Ärzte der Ludwig-Maximilians-Universität in München und des Inn-Salzach-Klinikums (Deutschland) stellten den Fall eines 42-jährigen LKW-Fahrers mit Tourette-Syndrom seit seinem 6. Lebensjahr vor. Er litt an einer Vielzahl von Tics und wiederholtem Aufstehen und Hinsetzen. Meistens litt er zudem an Zwangsgedanken. Alle üblichen Medikamente für Tic-Störungen hatten sich als unwirksam herausgestellt. Nach einer zweiwöchigen Behandlung mit ansteigenden THC-Dosen (bis zu 15 mg täglich) waren die Tics erheblich reduziert.

Da der Patient täglich am Straßenverkehr teilnehmen können muss, wurde seine Fahrtüchtigkeit mit computergestützten Tests untersucht, nach den deutschen Richtlinien für die Verkehrssicherheit.

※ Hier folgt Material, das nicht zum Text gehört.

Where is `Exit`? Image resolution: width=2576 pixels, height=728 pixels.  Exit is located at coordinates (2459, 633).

Sowohl in der medikamentenfreien Phase als auch unter der Therapie mit THC erreichte er die Kriterien nach den deutschen Vorschriften in allen untersuchten Bereichen (visuelle Wahrnehmung, Reaktionszeit, Konzentration und Stress-Toleranz). Im Vergleich mit der medikamentenfreien Phase gab es unter der Behandlung mit THC eine deutliche Verbesserung der Konzentration und der visuellen Wahrnehmung.

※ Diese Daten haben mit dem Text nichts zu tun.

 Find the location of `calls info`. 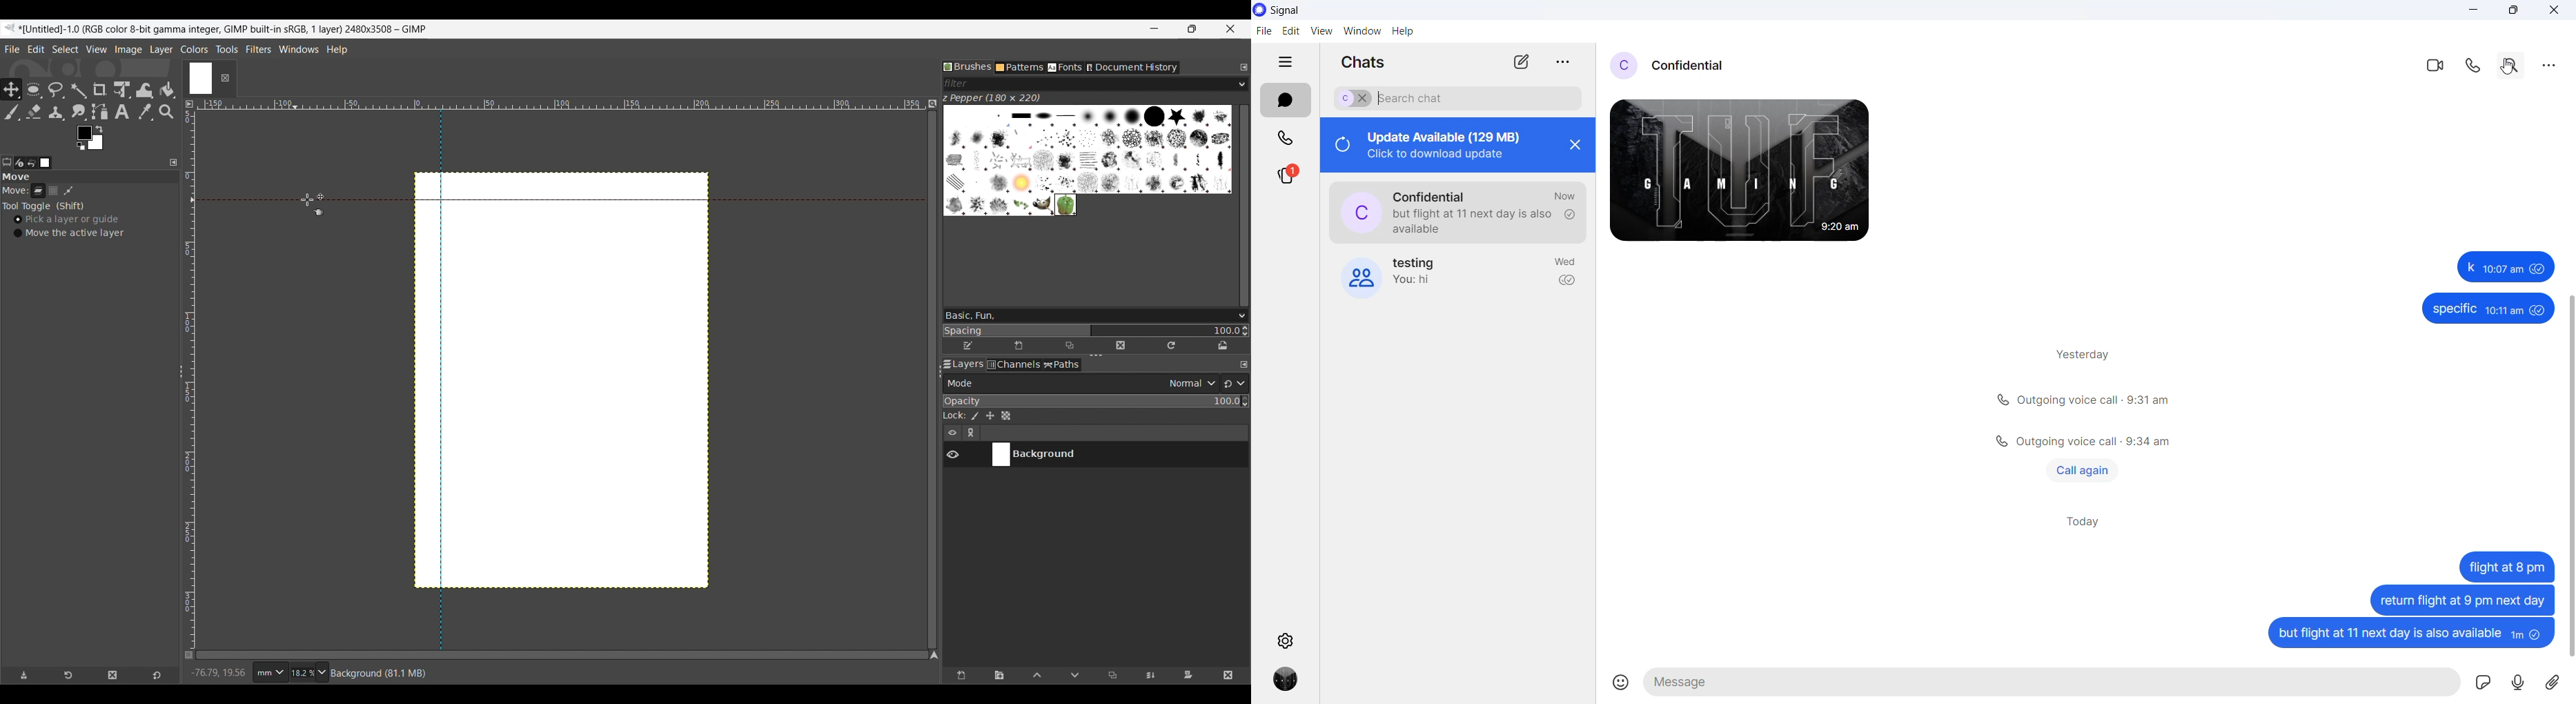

(Quelle: Brunnauer A, Segmiller FM, Volkamer T, Laux G, Müller N, Dehning S. Cannabinoids improve driving ability in a Tourette's patient. Psychiatry Res, 9. Juni 2011 [im Druck])

Kurzmeldungen

Ein norwegischer Bürger, der an einer posttraumatischen Stressstörung und einer Aufmerksamkeitsdefizit-/Hyperaktivitätsstörung (ADHS) leidet, darf Cannabis des niederländischen Unternehmens Bedrocan aus einer holländischen Apotheke nach Norwegen importieren. Der Cannabis war im März von der Grenzpolizei konfisziert worden. Allerdings hat die Polizei den Fall von Svein Berg nun geschlossen, da er in Übereinstimmung mit Artikel 75 des Schengen-Abkommens handelte. Herr Berg kann nun Cannabis für einen Monat für seinen persönlichen Bedarf aus den Niederlanden importieren. (Quelle: Persönliche Mitteilung durch Herrn Berg)

Die Gesundheitsbehörden von Dänemark haben den Cannabisextrakt Sativex zur Therapie der Spastik bei multipler Sklerose, die nicht adäquat auf andere anti-spastische Medikamente angesprochen haben, zugelassen. Das Produkt, das bereits in Großbritannien und Spanien verfügbar ist, wird vermutlich im Juli auf den Markt kommen. Zusätzlich zu Deutschland und Dänemark wird auch für Schweden eine Markteinführung vor Ende 2011 erwartet. Markteinführungen in Italien, der Tschechischen Republik und Österreich werden für 2012 erwartet. (Quelle: Pressemitteilung von GW Pharmaceuticals und Almirall vom 8. Juni 2011)

USA — Washington

Medizinische Cannabispatienten können ihren Arbeitsplatz im Staat Washington verlieren, auch wenn sie die Droge nur außerhalb ihrer Arbeitsstelle verwenden. Dies urteilte der oberste Gerichtshof von Washington am 9. Juni. Er stellte fest, dass unabhängig von der Absicht der Wähler jeder Cannabiskonsum für medizinische Zwecke weiterhin eine Straftat nach den Bundesgesetzen darstelle und es der öffentlichen Politik widerspreche, Arbeitgeber zu zwingen, kriminelle Aktivitäten zu tolerieren. (Quelle: Reuters vom 11. Juni 2011)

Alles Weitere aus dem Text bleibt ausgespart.